(Dataset entries)
****

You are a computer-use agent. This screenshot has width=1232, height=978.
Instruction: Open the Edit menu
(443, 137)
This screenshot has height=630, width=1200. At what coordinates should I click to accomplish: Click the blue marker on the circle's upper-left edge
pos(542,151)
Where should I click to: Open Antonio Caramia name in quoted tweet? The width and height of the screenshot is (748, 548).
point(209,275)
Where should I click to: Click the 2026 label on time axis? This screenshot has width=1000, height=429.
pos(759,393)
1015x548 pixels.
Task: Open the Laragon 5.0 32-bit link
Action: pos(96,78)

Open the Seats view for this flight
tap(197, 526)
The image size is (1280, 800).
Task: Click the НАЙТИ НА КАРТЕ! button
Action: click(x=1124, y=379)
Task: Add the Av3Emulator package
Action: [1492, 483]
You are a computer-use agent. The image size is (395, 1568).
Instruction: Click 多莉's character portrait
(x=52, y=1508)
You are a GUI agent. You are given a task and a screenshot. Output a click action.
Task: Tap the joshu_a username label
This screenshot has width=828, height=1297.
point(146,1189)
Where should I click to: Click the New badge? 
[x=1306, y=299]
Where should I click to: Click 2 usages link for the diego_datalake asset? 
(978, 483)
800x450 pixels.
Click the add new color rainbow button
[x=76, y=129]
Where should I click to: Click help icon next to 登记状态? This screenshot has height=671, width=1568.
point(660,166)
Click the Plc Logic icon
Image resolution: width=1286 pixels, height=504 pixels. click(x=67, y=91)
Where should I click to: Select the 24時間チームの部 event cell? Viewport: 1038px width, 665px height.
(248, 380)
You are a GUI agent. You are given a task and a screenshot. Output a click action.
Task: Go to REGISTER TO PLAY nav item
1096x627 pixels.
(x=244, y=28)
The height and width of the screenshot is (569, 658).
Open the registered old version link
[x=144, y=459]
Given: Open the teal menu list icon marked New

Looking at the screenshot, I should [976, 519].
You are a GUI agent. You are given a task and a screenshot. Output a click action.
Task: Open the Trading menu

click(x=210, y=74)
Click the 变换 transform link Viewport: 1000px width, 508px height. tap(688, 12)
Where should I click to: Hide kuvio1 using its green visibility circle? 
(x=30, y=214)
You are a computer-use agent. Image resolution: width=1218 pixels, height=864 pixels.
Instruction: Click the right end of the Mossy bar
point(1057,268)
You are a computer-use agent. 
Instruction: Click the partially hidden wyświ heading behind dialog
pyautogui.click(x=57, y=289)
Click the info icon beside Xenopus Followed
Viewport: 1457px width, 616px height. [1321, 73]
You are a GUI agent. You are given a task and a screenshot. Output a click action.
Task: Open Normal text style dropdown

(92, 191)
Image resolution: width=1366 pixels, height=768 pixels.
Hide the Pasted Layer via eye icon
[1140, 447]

****

> Task requirements
Wherever the string "computer" appears in the entries, copy that line.

> Written response
You are a computer-use agent. This screenshot has width=1232, height=978.
You are a computer-use agent. The image size is (395, 1568).
You are a computer-use agent. Image resolution: width=1218 pixels, height=864 pixels.
You are a computer-use agent. 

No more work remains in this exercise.